Par AN | Lementor.net
Depuis la présidentielle camerounaise du 12 octobre 2025, Issa Tchiroma Bakary vit une cavale politique qui traverse les frontières. Deuxième selon les résultats officiels, devenu l’adversaire le plus exposé du président Paul Biya, l’ancien ministre mène désormais une fuite silencieuse, ponctuée d’exfiltrations improvisées, de soutiens régionaux et de négociations encore sans issue.
Après un premier repli au Nigeria, Issa Tchiroma a trouvé un refuge provisoire en Gambie depuis le 7 novembre. Banjul évoque un accueil « humanitaire et temporaire », sur fond de tensions postélectorales persistantes au Cameroun. L’opposant est toléré mais surveillé, dans un cadre diplomatique fragile.
Contrairement aux rumeurs qui l’annonçaient en Europe ou aux États-Unis, Issa Tchiroma avait quitté Garoua dès l’annonce des résultats. Il s’était réfugié à Yola, dans l’État nigérian de l’Adamawa, où il a installé son premier quartier général hors du Cameroun. Là, il a continué à revendiquer sa « victoire volée », publiant appels à la résistance, positions politiques et même des déclarations signées sous le titre de « président élu ».

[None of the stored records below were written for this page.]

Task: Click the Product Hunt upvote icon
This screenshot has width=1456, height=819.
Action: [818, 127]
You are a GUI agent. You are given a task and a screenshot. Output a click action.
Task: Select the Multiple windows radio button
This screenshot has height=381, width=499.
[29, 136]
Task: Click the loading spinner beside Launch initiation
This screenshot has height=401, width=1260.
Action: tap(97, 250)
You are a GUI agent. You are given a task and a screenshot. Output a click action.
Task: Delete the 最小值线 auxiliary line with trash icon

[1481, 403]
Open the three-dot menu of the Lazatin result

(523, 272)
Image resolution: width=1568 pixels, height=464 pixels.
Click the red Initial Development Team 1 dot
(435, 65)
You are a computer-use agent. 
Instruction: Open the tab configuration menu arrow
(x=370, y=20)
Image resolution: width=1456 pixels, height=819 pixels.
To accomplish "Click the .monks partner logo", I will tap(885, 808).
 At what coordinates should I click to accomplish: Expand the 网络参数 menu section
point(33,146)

Son départ précipité avait été provoqué par plusieurs tentatives d’arrestation. Dans la foulée, son épouse Aminata Tchiroma Müller avait elle aussi fui Garoua après des semaines de clandestinité. Cachée dans une résidence familiale, elle n’était en contact qu’avec sa nièce, chargée de la ravitailler et de gérer les transferts d’argent. Les services de sécurité camerounais ont envahi leur domicile le lendemain de sa fuite, sans savoir qu’elle avait déjà franchi la frontière. Seul son téléphone laissé actif a permis de reconstituer partiellement leurs déplacements, déclenchant des contrôles dans plusieurs hôtels de Yola.
À Yola, les autorités de l’Adamawa ont hésité sur son sort. Le gouverneur Ahmadu Umaru Fintiri aurait envisagé son arrestation avant de reculer, aucun mandat d’extradition n’ayant été transmis par Yaoundé. Une demande officielle, explique-t-on, aurait pu placer le Nigeria en position délicate vis-à-vis du régime camerounais.
L’opposant, désormais conseillé par l’avocate Alice Kom, a alors été invité à réduire ses apparitions publiques. Son environnement immédiat s’est resserré, tandis que sa sécurité a été confiée à un réseau mêlant anciens militaires camerounais, notables peuls, militants transfrontaliers et membres du Tabital Pulaaku. Plusieurs personnalités du nord du Nigeria — parmi lesquelles l’émir de Kano, Muhammad Sanusi II, et l’émir de Bornou ont discrètement soutenu sa protection.
Avec l’intensification des arrestations au Cameroun visant ses proches, les conditions de sécurité se sont dégradées. La nièce et le neveu de son épouse ont notamment été interpellés. Les autorités soupçonnaient Aminata d’être en lien étroit avec l’homme d’affaires nigérian El Hadj Ba Iya, présenté comme l’un des soutiens financiers de l’opposant. C’est dans le véhicule du fils de ce dernier que Tchiroma avait initialement quitté Garoua le 12 octobre.
Face à la pression, l’opposant a quitté Yola et mis le cap sur la Gambie le 7 novembre.
La Gambie n’a confirmé son arrivée que le 23 novembre, évoquant un accueil exceptionnel et limité dans le temps. Selon Banjul, des discussions sont en cours avec Abuja et Yaoundé pour tenter d’apaiser la crise postélectorale camerounaise. Aucun détail n’a filtré.
L’avenir immédiat d’Issa Tchiroma Bakary reste flou : sa présence en Gambie est tolérée mais sans garantie de longévité. Au Cameroun, ses partisans évitent toute déclaration publique, tandis que les enquêtes et interpellations se poursuivent.
Pour Tchiroma, ce nouvel exil n’est qu’une étape de plus dans une trajectoire politique constamment marquée par les ruptures et les confrontations avec le pouvoir.